The Thesis Project was triggered by a deep desire to bring something valuable back into a world of fast consumption, as Gregory began during a recent twitter conversation: "music has always been an object and not just files on a device. I wanted to make music physical, unique and precious again". As an artist behind some well known releases from Erased Tapes and Lubomyr Melnyk, this was Gregory's chance to combine his passion for art and music: "I see the world in musical terms... everything has a sound. Colors, movements... every sound has an action... and that is where I worked for a long time. I was making music with my pencils and brushes. I think it is pretty common for artists to have this connection. I tried to play music when I was in high school and college. I'm not mathematically gifted. I really struggle with it. So, my college music theory class was really hard for me. I think I thought it was out of the picture for me... to be involved in music in any other capacity than a consumer. I did a few album covers for musicians I really respected, but I still felt outside of it all.

When I think about my practice as an artist, I often try to mirror that of the music world. I like how musicians can have different projects, with different names. Artists always seem to be... just them, their name and they have to be consistent. Basically, my move to music through Thesis Project was a move away from the traditional idea of being an artist".

As with all deep desires and ambitions, it took a couple of real-life moments to push Gregory to begin the Thesis Project. Whilst attending a Vic Chestnutt concert, Gregory started wondering how much it would cost to commission a song from such an artist, after which he received a grant from the McKnight Foundation for his artwork, and decided to take his work into a new direction:

"I decided I would start asking musicians that I know if they would like to work on a project. When I am listening to certain musicians I think 'this would be really cool with this or that.' I started thinking about the idea of collaboration as a way to push something forward".

The Thesis Project was born, with the premise to combine two artists who have never worked together before and create a beautifully packaged, and custom release, with each sleeve laser-cut and etched by Gregory himself. Whilst this may seem like a tall ambition, given each piece would be custom and limited to 300 pieces, Gregory knew this was the only way he would be able to fulfill his burning ambition for the project.

§ Stored records
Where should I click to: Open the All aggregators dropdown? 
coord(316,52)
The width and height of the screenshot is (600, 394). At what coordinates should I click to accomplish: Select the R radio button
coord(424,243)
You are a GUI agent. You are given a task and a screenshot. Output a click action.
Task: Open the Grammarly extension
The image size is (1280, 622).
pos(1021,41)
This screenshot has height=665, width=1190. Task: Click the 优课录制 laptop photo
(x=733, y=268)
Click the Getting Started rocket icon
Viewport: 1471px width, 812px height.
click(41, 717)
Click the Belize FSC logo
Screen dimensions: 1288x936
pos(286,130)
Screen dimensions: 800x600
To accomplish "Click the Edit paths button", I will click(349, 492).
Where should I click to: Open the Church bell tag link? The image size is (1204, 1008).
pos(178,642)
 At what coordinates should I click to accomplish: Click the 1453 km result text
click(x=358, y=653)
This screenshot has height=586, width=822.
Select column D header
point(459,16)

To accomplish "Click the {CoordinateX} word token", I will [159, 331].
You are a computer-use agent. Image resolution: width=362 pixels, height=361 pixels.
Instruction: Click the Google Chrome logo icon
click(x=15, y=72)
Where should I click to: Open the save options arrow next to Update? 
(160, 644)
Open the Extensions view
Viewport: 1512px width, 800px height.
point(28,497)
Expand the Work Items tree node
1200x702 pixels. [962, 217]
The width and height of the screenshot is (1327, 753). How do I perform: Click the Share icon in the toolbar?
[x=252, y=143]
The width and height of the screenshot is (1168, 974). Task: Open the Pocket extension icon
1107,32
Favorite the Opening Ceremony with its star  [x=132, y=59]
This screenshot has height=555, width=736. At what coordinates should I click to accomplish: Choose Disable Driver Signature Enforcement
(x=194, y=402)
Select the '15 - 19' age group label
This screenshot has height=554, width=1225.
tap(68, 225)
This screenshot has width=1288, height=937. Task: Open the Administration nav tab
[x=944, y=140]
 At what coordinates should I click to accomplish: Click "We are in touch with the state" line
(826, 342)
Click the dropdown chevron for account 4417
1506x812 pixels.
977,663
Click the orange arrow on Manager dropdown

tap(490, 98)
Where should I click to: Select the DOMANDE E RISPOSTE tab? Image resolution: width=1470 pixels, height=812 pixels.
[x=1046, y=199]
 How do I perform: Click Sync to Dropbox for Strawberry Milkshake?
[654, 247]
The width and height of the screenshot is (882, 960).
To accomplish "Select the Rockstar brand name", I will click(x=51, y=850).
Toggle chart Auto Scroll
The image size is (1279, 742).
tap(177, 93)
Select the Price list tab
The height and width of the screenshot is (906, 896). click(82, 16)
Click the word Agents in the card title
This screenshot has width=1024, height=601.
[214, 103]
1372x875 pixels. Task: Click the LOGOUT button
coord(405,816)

§ Set exercise 1
Write down the passage in the Thesis Project text word for word, starting at "The Thesis Project was born, with" and ending at "for the project.".
§ Set exercise 2
Carry the Thesis Project text forward from its last sentence.
The items are separate from the text about the Thesis Project.

§ Answer 1
The Thesis Project was born, with the premise to combine two artists who have never worked together before and create a beautifully packaged, and custom release, with each sleeve laser-cut and etched by Gregory himself. Whilst this may seem like a tall ambition, given each piece would be custom and limited to 300 pieces, Gregory knew this was the only way he would be able to fulfill his burning ambition for the project.

§ Answer 2
"I don't really like the idea of me being the only visual artist for the project. One goal of the project was to try and compensate the artists well. Pay them up front and then give whatever extra is left from sales. This seems to be a successful model as musicians I have spoken with like the arrangement. In order for me to do that I have to do much of the artwork. I make each jacket and sleeve from scratch as well as make each of the unique covers. If I had to pay another artist to do that it would not be possible. So, for now, I'm doing it. I hope people don't get sick of it or think it is an ego thing".

I asked Gregory why he feels each piece needs to be unique, after all, from my experience, a premium, differentiated and highly-considered piece of artwork is enough to make something much more valuable in today's world. But his desire to create something individual stemmed from a desire to go against today's mainstream approach to music. It's his way of giving back to the artists, and to the listener, and leaving something truly unique in the world. 

"Handmade is not a big deal to me in general. If something can be made better with a machine... I think, why not use that. When it comes to music it is different. Much of the project's concept comes as a reaction to my own life. I was eating up albums, buying them online, listening to them, buying more... downloading and downloading. I didn't even know what I had and what I didn't have. I wanted it everywhere. I wanted it free or cheep. It was gross. I wanted to pay attention again. To know the names of songs, to stop and listen, not just have it on as I was doing things. So, I decided it was going to be vinyl only. No streaming. No downloading. No on the go. The process of making the album covers takes over 2 hours a piece. I cut the paper, run the sleeve through the laser cutter, put a drawing on the sleeve, spray a stencil over the drawing, fold and glue the sleeve. I cut the paper, run the jacket through the laser cutter, put a unique painting on the cover, fold and glue the jacket. It is hard work. It is my way to make something that is the opposite of Spotify. It is my payment to the artists. To give them something unique. It is my payment to the music. Music can be turned into 10100001100010110101 and duplicated and deleted and downloaded again and so on. But I wanted to make something that people are careful with. I don't want it to be goofy or over the top. Just hand made because I care".

A wide spectrum of ambient, experimental and alternative stars have been a part of the project so far. Taylor Deupree and Sean Carey (of Bon Iver) graced the Thesis Project's first release, with Loscil & Seabuckthorn following, Sonic Pieces' Takeshi Nishimoto & City Centre Offices' Roger Döring (Dictaphone), Dustin O´Halloran* & Benoît Pioulard, gracing the catalog so far. As if that wasn't enough, the project has also announced collaborations between some ASIP favorites (and artists) including Rafael Anton Irisarri & Julianna Barwick, and Michael Price (Erased Tapes) & Christoph Berg and (it just keeps going), Eluvium & Marcus Fischer. If that list of artist collaborations isn't enough to persuade you of the project's ambition and curatorial skills, then I don't know what is.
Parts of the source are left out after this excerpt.